WORK INSTRUCTION: Give again the lines from the line with "Given: Click the X1 text label" to the last line of the records, exactly and in full. Do not carry over any pictures.

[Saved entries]
━━━━━━━━━━━━━━━━━━━━━━━━━━━━━━

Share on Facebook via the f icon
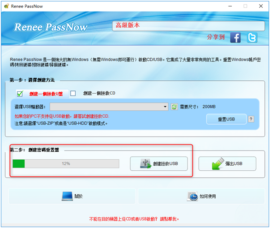The height and width of the screenshot is (228, 270). pyautogui.click(x=235, y=37)
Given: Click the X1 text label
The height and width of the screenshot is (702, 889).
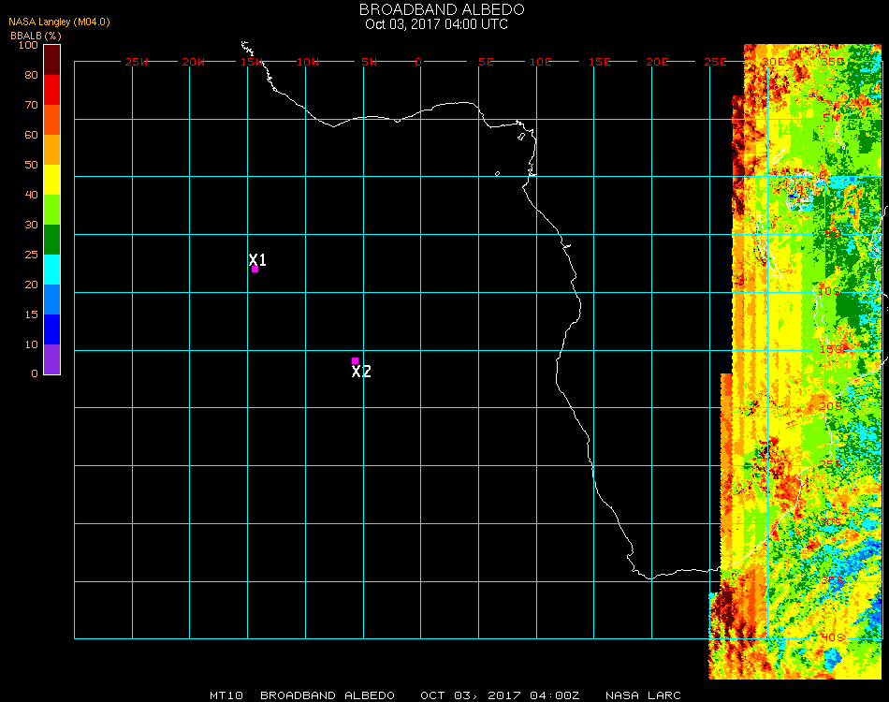Looking at the screenshot, I should click(x=257, y=259).
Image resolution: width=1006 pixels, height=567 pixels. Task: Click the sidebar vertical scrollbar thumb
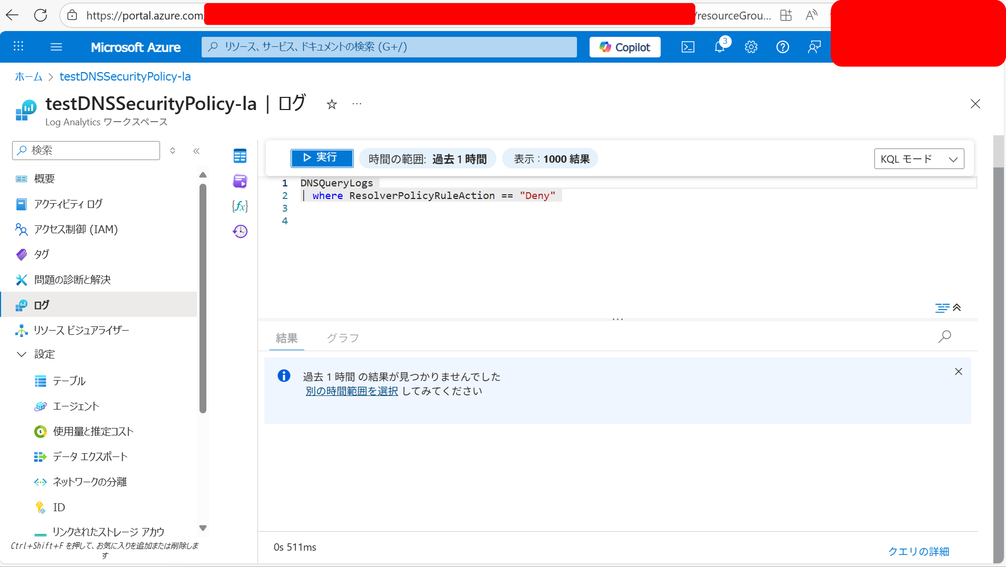(203, 297)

━━━━━━━━━━━━━━━━━━━━━━━━━━━━━━

EXERCISE OUTPUT:
Given: Click the X1 text label
The height and width of the screenshot is (702, 889).
Looking at the screenshot, I should click(x=257, y=259).
Image resolution: width=1006 pixels, height=567 pixels. Task: Click the sidebar vertical scrollbar thumb
(203, 297)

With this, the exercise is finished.